*Source document*
Stamp duty (if buying another property)

If you are buying another home after selling your current one, you will be liable to pay stamp duty if the property price exceeds £125,000. The stamp duty rates for second-time buyers in England and Northern Ireland in 2025 are as follows:

  • 0% on the first £125,000
  • 2% on the portion from £125,001 to £250,000
  • 5% on the portion from £250,001 to £925,001
  • 10% on the portion from £925,001 to £1.5 million
  • 12% on the remaining portion above £1.5 million

These rates are different in Wales and Scotland, where variations of stamp duty apply: in Wales, the land transaction tax (LTT) is payable on properties £180,001 and over, while in Scotland properties £145,001 and over are subject to the land and buildings transaction tax (LBTT).

Home repairs and improvements before selling

Preparing your home for sale often involves repairs and improvements. Costs can vary widely, but minor repairs and repainting can range from a few hundred to several thousand pounds.

Your buyers may choose to carry out a RICS Home Survey on your property to evaluate its condition; depending on the level of survey they choose, the report may identify any issues with your property and even provide a valuation that could lead to a negotiation on the purchase price. Therefore if there are any issues with your home that you are aware of, it could be worth addressing these before putting your property on the market to avoid any hurdles further down the line.

*Task requirements*
1. In the text on stamp duty and home repairs, which tax applies in Scotland to properties of £145,001 and over?
2. Summarize the text on stamp duty and home repairs in two sentences.
3. Set down the passage from the text on stamp duty and home repairs word for word, starting at "Stamp duty (if" and ending at "transaction tax (LBTT).".
The lines after this point have nothing to do with the text on stamp duty and home repairs.

*Collected material*
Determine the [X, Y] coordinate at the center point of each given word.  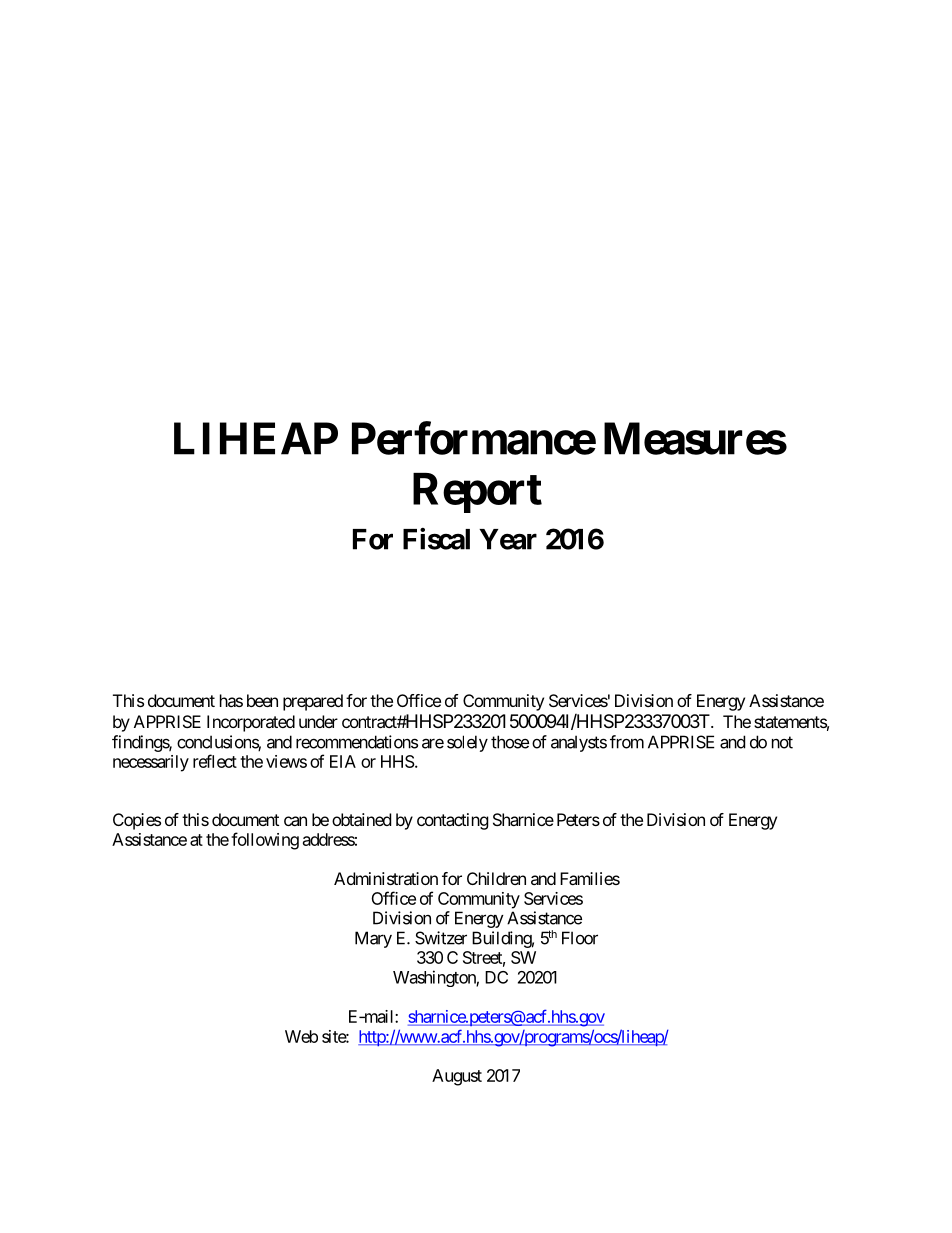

*Task results*
1. The land and buildings transaction tax (LBTT).

2. Someone buying another home after selling their current one must pay stamp duty if the price exceeds £125,000, with rates in England and Northern Ireland rising on successive portions of the price, while Wales and Scotland apply their own land transaction taxes. Sellers may also pay for repairs and improvements before selling, and because a buyer's RICS Home Survey can identify issues and lead to price negotiation, it could be worth fixing known problems before listing.

3.
Stamp duty (if buying another property)

If you are buying another home after selling your current one, you will be liable to pay stamp duty if the property price exceeds £125,000. The stamp duty rates for second-time buyers in England and Northern Ireland in 2025 are as follows:

  • 0% on the first £125,000
  • 2% on the portion from £125,001 to £250,000
  • 5% on the portion from £250,001 to £925,001
  • 10% on the portion from £925,001 to £1.5 million
  • 12% on the remaining portion above £1.5 million

These rates are different in Wales and Scotland, where variations of stamp duty apply: in Wales, the land transaction tax (LTT) is payable on properties £180,001 and over, while in Scotland properties £145,001 and over are subject to the land and buildings transaction tax (LBTT).